JOB A - List the theologians that the passage on the well-meant offer says Berkhof cites in support of the well-meant offer.
JOB B - Write a continuation of the passage on the well-meant offer, picking up after its final sentence.

The 1924 synod, as well as Berkhof’s defense
of the well-meant offer, claim the support of theologians from the most
flourishing period (bloeitijd) of
Reformed theology. The synod cites two passages from Calvin’s Institutes and one from van Mastricht.
These passages pertain to the question of whether God demonstrates some kind of
favor of grace to all persons in general, but they do not touch on the
well-meant offer.30 Berkhof, however, cites van Mastricht, Herman
Witsius, and Wilhelmus à Brakel in support of the well-meant offer.31
Van Mastricht teaches three kinds
of grace: universal, common, and particular. Universal grace pertains to the
natural gifts that God gives to his creatures in his providential care. There
is also a common grace by which God bestows moral gifts to all persons without
distinction between the elect and reprobate. Also included here, according to
van Mastricht, are those gifts that are manifested in those who only appear to
assent to salvation. To this category belongs the external call, as well as
that form of internal call in which persons receive a temporary illumination
and exhibit these gifts for a time.32 It is not entirely clear
whether the external call itself is a manifestation of common grace; he may be
referring to the gifts (bona)
associated with the external call.
In any case, what van Mastricht
does not say is that the external
call represents God’s intention to save the reprobate. In fact, he writes in
his chapter on calling that the universal end of external calling is to oblige
all persons to come to God. The principal end is the salvation of the elect;
and the accidental end, the intention with respect to the reprobate, is to
silence them, to take away all their excuses, and to add more weight to their
condemnation.33
Berkhof also cites Witsius’ work
on the covenants, where Witsius states that Christ’s satisfaction and covenantal
sponsorship have been “an occasion of much good even to the reprobate.” It is
because of Christ’s death “that the gospel is preached to every creature, that
gross idolatry is abolished in many parts of the world, that hellish impiety is
much restrained by the discipline of the word of God, so that they obtain at
times many and excellent—though
not saving—gifts of the Holy Spirit, that they have escaped the pollutions of the
world through the knowledge of the Lord and Savior Jesus Christ” (II Peter
2:20).34
Berkhof, however, does not
proceed to cite what Witsius further says about the calling of the reprobate.
God does not call them “with the purpose and design of saving them … but for
the purpose of demonstrating his patience toward the vessels of wrath.”35
Reconciliation and peace with God are not offered to the reprobate, because
they are “perpetual enemies to God, on whom the wrath of God abides.”36
Witsius says that II Timothy 2:4 (God “wants all men to be saved and come to a
knowledge of the truth”) does not mean “all and every one in particular, but
the elect of whatever nation and condition.”37 It does not pertain
to “his will concerning every man in particular, because he will have
unbelievers condemned.” It is not God’s will that all should come to the
knowledge of the truth because he hardens those whom he wills to harden. God
cannot will the salvation of the reprobate, since “it would be unworthy of the
divine majesty to imagine that there is an incomplete, unresolved, and
ineffectual volition in God.”38 Witsius emphatically does not teach
a well-meant offer of the gospel.

DATA SECTION -
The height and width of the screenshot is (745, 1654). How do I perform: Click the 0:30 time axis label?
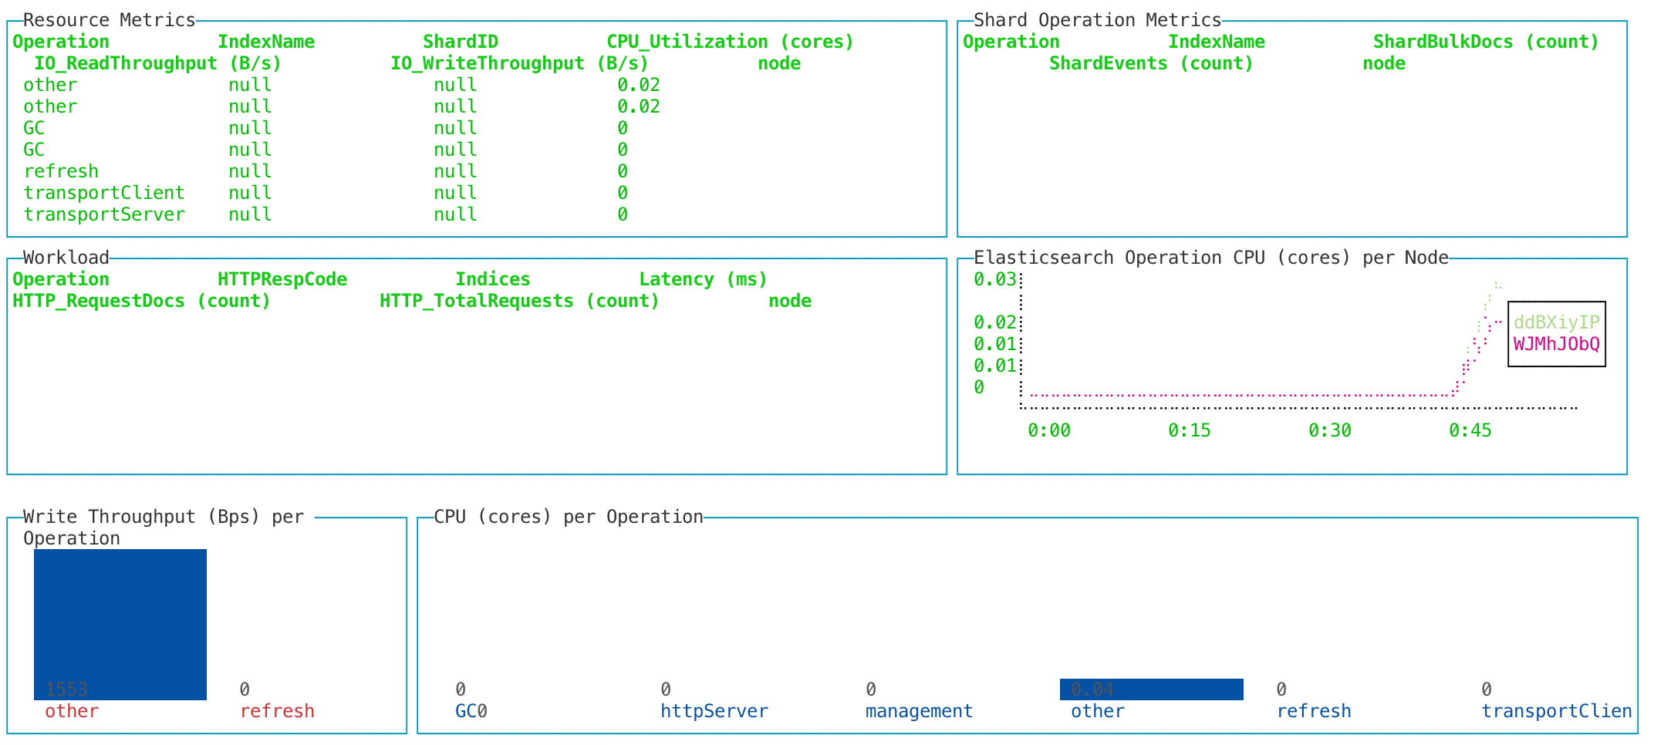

FINAL RESULT A - van Mastricht, Herman Witsius, Wilhelmus à Brakel

FINAL RESULT B -
There are two passages that
Berkhof cites from à Brakel. In the first, à Brakel states that to common grace
“belongs all the good which God bestows upon all who are called, by giving them
the Word the means unto repentance and salvation ... In addition to this, God
generally gives illumination, historical faith, convictions, and inner
persuasion to almost become a Christian.”39 In the other passage, à
Brakel states that the external call comes to all who hear the gospel and not
just the elect. Again, however, Berkhof fails to distinguish between call and
offer. The fact that the reprobate are presented with the means of salvation
and even receive certain gifts associated with the external call does not imply,
for à Brakel, that God offers them salvation and intends them to receive it.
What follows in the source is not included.